Certo, ha aggiunto poi la Relatrice speciale, i governi hanno la responsabilità primaria, la cosiddetta Responsabilità di proteggere o R2P.  Si tratta della dottrina che giustifica anche l’intervento militare di uno Stato per fermare i crimini contro l’umanità commessi da un altro Stato, in particolare il genocidio e la pulizia etnica  – da qui un ipotetico intervento della Marina italiana a Gaza.  Purtroppo, ha osservato Albanese con rammarico, Israele sta commettendo sia il genocidio che la pulizia etnica davanti ai nostri occhi, eppure gli Stati terzi rimangono inerti, limitandosi a condanne verbali senza conseguenze.  Ecco perché è sempre più importante che i cittadini reagiscano. Qualsiasi tentativo di contestazione o di boicottaggio, comunque vada, richiama i governi alle loro responsabilità.

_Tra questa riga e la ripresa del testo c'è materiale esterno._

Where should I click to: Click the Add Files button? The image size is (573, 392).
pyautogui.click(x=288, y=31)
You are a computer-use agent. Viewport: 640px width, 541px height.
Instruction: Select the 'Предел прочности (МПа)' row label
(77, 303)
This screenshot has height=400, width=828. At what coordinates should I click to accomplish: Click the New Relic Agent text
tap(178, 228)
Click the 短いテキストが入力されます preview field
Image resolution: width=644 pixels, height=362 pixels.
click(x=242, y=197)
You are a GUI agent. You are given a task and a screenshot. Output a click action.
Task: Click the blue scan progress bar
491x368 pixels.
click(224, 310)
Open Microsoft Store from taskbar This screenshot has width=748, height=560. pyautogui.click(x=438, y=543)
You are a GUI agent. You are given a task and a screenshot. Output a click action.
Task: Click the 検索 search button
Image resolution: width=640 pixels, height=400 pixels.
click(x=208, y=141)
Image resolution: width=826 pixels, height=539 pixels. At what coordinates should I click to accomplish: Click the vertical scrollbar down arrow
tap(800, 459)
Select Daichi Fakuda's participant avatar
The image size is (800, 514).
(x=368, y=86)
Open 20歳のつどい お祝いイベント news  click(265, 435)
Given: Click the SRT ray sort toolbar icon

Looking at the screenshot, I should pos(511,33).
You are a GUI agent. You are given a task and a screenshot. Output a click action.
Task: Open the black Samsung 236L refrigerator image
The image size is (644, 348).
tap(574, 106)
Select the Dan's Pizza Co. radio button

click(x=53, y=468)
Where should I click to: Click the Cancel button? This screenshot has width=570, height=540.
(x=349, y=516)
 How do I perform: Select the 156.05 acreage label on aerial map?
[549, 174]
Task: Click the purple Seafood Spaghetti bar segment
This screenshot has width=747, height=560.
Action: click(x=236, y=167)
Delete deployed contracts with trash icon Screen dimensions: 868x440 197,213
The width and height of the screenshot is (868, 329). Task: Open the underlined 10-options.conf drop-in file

Molti degli studenti e dei docenti intervenuti all’incontro hanno fatto presente la difficoltà di mettere questi lodevoli principi in pratica.  Un ricercatore ha spiegato come, all’Università, la libertà di ricerca è soltanto teorica; nei fatti, solo i progetti di ricerca funzionali al sistema vengono lautamente finanziati.  Naturalmente, sì è sempre liberi di condurre progetti di ricerca al di fuori di quelli che interessano i professori-baroni – ma saranno sempre definanziati e inoltre condanneranno il ricercatore a non fare mai carriera nell’Università.

“Tutto ciò è vero,” ha risposto Albanese. “Nell’università ci sono una frammentazione e una precarizzazione – funzionale al potere – che rendono difficili le contestazioni. Ma la sfida è quella.”

Per quanto riguarda gli insegnamenti offerti dalle Università ai loro studenti, ha aggiunto Albanese, questi corsi tendono “a normalizzare e a legittimare” le narrative dominanti.  Viene subito in mente, ad esempio, il colonialismo insegnato come fenomeno del passato, mentre quello israeliano attuale raramente viene fatto oggetto di studio: eppure oggi esso viene imposto con devastante crudeltà a intere popolazioni, le quali vengono spostate con la violenza per consentire a Israele di accaparrarsi le loro terre e di estrarre guadagno a proprio beneficio e a quello dei suoi “facilitatori” (le grandi aziende, ma anche il sistema universitario).

Comunque, negli atenei israeliani, ha detto la giurista italiana, la situazione è addirittura peggiore di quella riscontrata in Europa: viene insegnata una storia che cancella quasi totalmente i palestinesi e i loro diritti.  “E’ significativo”, ha aggiunto  Albanese, che nessuna università israeliana abbia mai condannato la distruzione totale, da parte dell’IDF, delle università nei territori palestinesi – tutte e undici.”  Come se non fossero mai esistite e non dovessero esistere”.